SWN (Senti Word Net) is a most common lexicon-based approach used by the researchers. Haithem et al. [7,11] developed the Irish SWN whose accuracy was 6% greater than the accuracy obtained by transliteration of the Irish Tweets into English. The lexicon was manually created. The accuracy difference between the systems was because of the translation carried out into the English language [11]. Naidu et al. [7,12] carried out the SA on Telugu e-newspapers. Their system was divided in two steps. The first step was subjectivity classification. The second step was sentiment classification. In the first step the sentences were divided as subjective and objective sentences. In the second step only, the subjective sentences were further classified as positive, negative and neutral. Both the steps were performed using the SWN which gave the accuracy of 74% and 81% [7,12].

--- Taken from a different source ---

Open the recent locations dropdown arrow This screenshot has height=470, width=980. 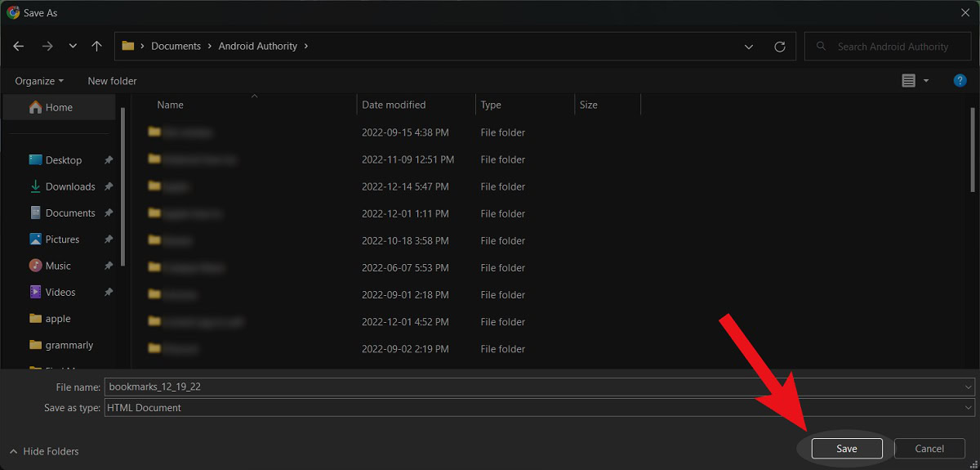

Nanda et al. [7,13] used the SWN to automatically annotate the movie review dataset. Machine-learning algorithms Random Forest and SVM were used to carry out the sentiment classification. Random Forest performed better than SVM giving the accuracy of 91%. Performance metrics used to evaluate the algorithms were accuracy, precision, recall, F1-score [7,13].
Pandey et al. [7,14] defined a framework to carry out the SA task on the Hindi movie reviews. It has been observed that the lower accuracy was obtained by using SWN as a classification technique and hence suggested using synset replacement algorithm along with the SWN. Synset replacement algorithms groups the synonymous words with the same concepts together. It helped in increasing the accuracy of the system because if the word was not present in the Hindi SWN then it find the closest word and assigned the score of that word [7,14]. In the study, Bhargava et al. [7,15] completed the SA task on the FIRE 2015 dataset. The dataset consisted of code-mixed sentences in English along with 4 Indian languages (Hindi, Bengali, Tamil, Telugu). The architecture consisted of 2 main steps, Language Identification and Sentiment Classification. Punctuation and hashtags were identified and handled by the CMU Ark tagger. Machine-learning techniques such as logistic regression and SVM were used for language identification. SWNs of each language were used for sentiment classification. The results of the implemented system were compared with the previous language translation technique and 8% better precision was observed [7,15].
Kaur, Mangat and Krail [7,16] carried out their SA task on Hinglish language, popularly be used for the social media communication. The authors [10] had created a Hinglish corpus which contained movie review domain-specific Hindi words. Stopword removal and tokenization were the pre-processing techniques used in the system, along with TF-IDF as the vectorization technique. Classification algorithms such as SVM and Naïve Bayes were used to carry out the classification task. As future work, the authors in [7,16] are trying to find the best feature and classifier combination.
SVM is the machine-learning algorithm which is among the top choice of researchers. The researchers have even compared the results of the different deep-learning models with SVM [17]. In [7,17] SA task was performed on a Tibetan microblog where Word2vec was used as a vectorization technique. It converts the words into the numeric vector. After the vectorization step the classification of the data was carried out by the different machine-learning and deep-learning algorithms such as SVM, Convolution Neural Network (CNN), Long short-term memory (LSTM), CNN-LSTM. CNN is a type of neural network with 4 layers; Input layer, convolution layer, global max pooling layer, output layer. Convolutional layer is the main layer because as feature extraction is done in this layer. LSTM is the variant of the RNN (Recurrent Neural Network) which are capable of learning long term dependencies and detecting patterns in the data. The comparative study of different algorithms displays CNN-LSTM model as the best model with the accuracy of 86.21% [17].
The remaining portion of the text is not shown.